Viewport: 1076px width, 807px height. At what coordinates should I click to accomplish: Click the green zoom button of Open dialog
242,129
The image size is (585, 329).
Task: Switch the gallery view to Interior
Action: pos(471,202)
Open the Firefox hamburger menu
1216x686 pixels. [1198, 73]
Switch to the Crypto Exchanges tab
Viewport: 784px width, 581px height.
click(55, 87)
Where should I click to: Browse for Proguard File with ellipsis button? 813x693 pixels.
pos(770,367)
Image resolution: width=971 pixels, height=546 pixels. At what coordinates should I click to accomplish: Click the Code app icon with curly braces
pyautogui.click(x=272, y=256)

--

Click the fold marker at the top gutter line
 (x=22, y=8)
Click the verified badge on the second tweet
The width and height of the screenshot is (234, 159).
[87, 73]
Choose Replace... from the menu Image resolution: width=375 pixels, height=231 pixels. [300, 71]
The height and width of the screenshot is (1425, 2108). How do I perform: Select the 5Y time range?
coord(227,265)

> _Exercise_:
Rescale the rows from the line with "Image resolution: width=971" to the line with "pyautogui.click(x=272, y=256)", both included: rewrite each of those rows with its request unchanged, and multiply every coordinate in the answers by 1.35, rounding to whole numbers with halves going up.

> _Solution below_:
Image resolution: width=971 pixels, height=546 pixels. At what coordinates should I click to accomplish: Click the Code app icon with curly braces
pyautogui.click(x=367, y=346)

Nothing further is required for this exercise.